- The tasks:
1. In the excerpt on education and global leadership, what did the professor say is the purpose of education?
2. Extend the excerpt on education and global leadership, starting after its final sentence.

··· Source extract ···

To this day I have never forgotten the words of an American professor at ICU when I was a freshman there in 1965. He said "Just remember this: The purpose of education is to reduce bias." As you receive education, you obtain knowledge that enables you to understand things. When you understand, fears melt away and biases disappear. In more than 47 years since, his words have remained in my mind and served me in all kinds of work. My career spans from a correctional institution in Canada, to organizing committees for the Olympic Games and soccer's World Cup, to university administration; I suppose I could describe myself as a typical product of the liberal arts. I am truly grateful to that professor. Liberal arts in Japan are starting to put forth their first buds, and I believe it is most certainly possible to blossom.
Presentation 3: "Leadership in the Global Era"
Mr. Yoshiaki Fujimori [Profile]
Japan has not needed to think seriously about globalization. Even at LIXIL, up until five years ago Japan made up 99% of our business. However, going forward all companies will have to go out into the world.

··· Extracted data ···

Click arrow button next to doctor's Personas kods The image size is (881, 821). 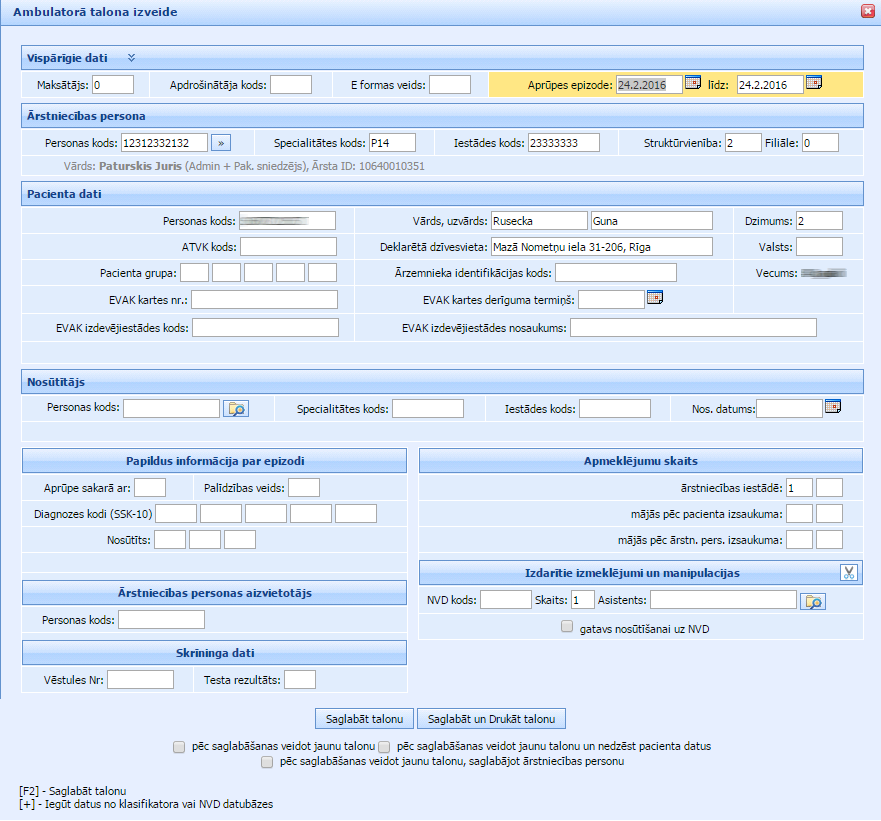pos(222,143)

···
··· Extracted data ···

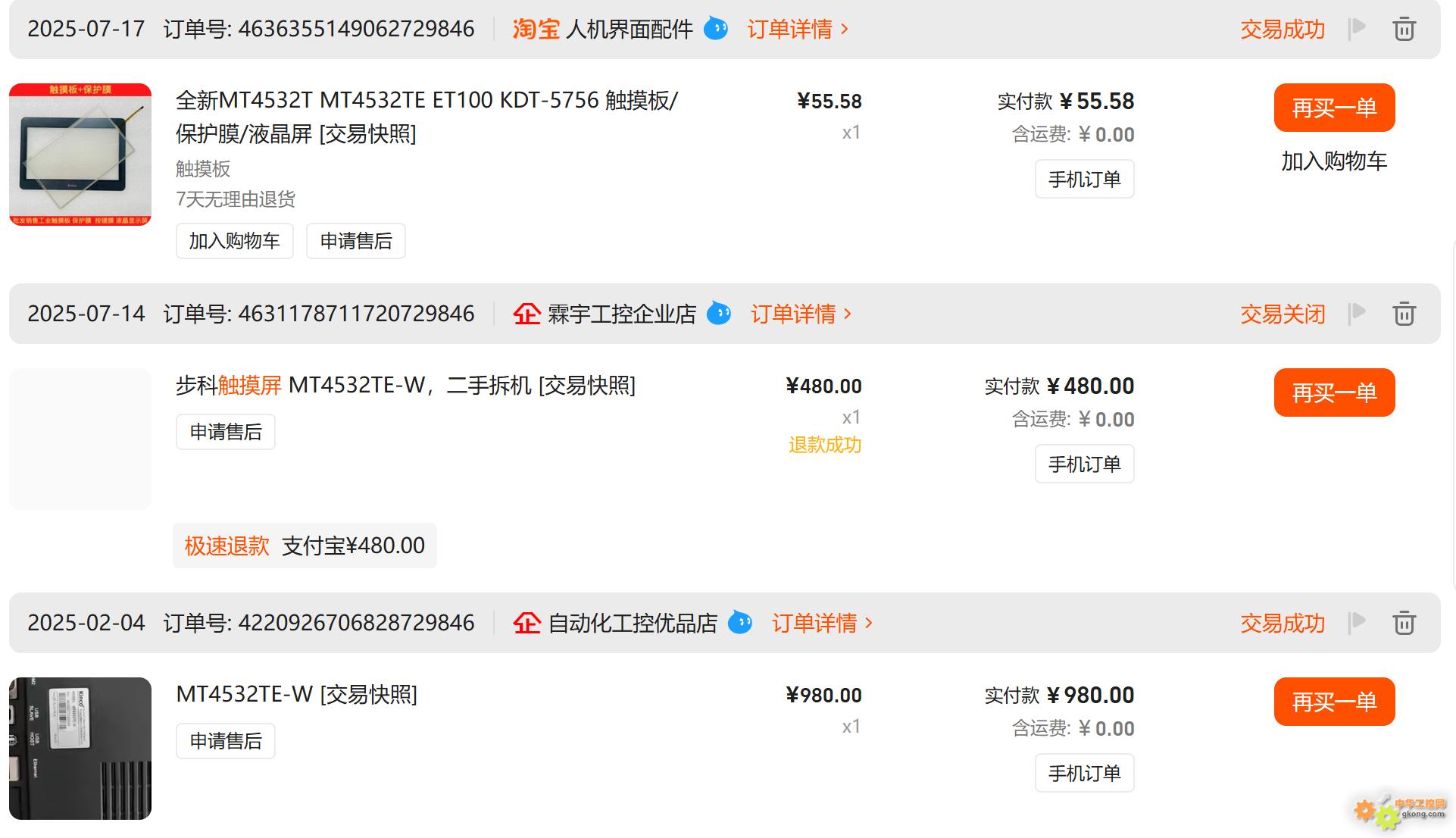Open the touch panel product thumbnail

···

- Responses per task:
1. To reduce bias.

2.
On leaving university I entered a trading company and did the job of a regular Japanese employee, but my turning point came when the company told me to go overseas to get an MBA. Back then I wanted to become the president of a Japanese company, so I felt at first that these two years would be a waste; however, that study abroad experience changed my whole view of the world. Five years after coming back to Japan, I was headhunted by General Electric (GE). Since I had entered an American company, I felt that I wanted to compete with Americans in their home country, so two years later I was allowed to go to America and have worked there ever since - for more than 20 years. During this period, the management philosophy of Jack Welch has made a major impact on me. As I reached the milestone of my 60th birthday, I felt that this time I would like to start a revolution in Japanese society, so I started working in my present position.
LIXIL is a group created one year ago. The group contains a variety of companies including Tostem, INAX and Sun Wave, all of which are No. 1 or No. 2 in the domestic market. However, they are not No. 1 or No. 2 in the world. Unless we expand to other countries, we cannot grow in the future. We demolished existing organizational structures to create a new one in order to improve our overall competitiveness, and have brought all this together into a single brand—LIXIL. We aim to become a global leader in the building materials and housing equipment industry within five years. We have set out an ambitious goal of increasing our overseas sales from 40 billion yen to 1 trillion yen. To do this, we are taking up the challenge of revolution—transforming our corporate culture into a global culture.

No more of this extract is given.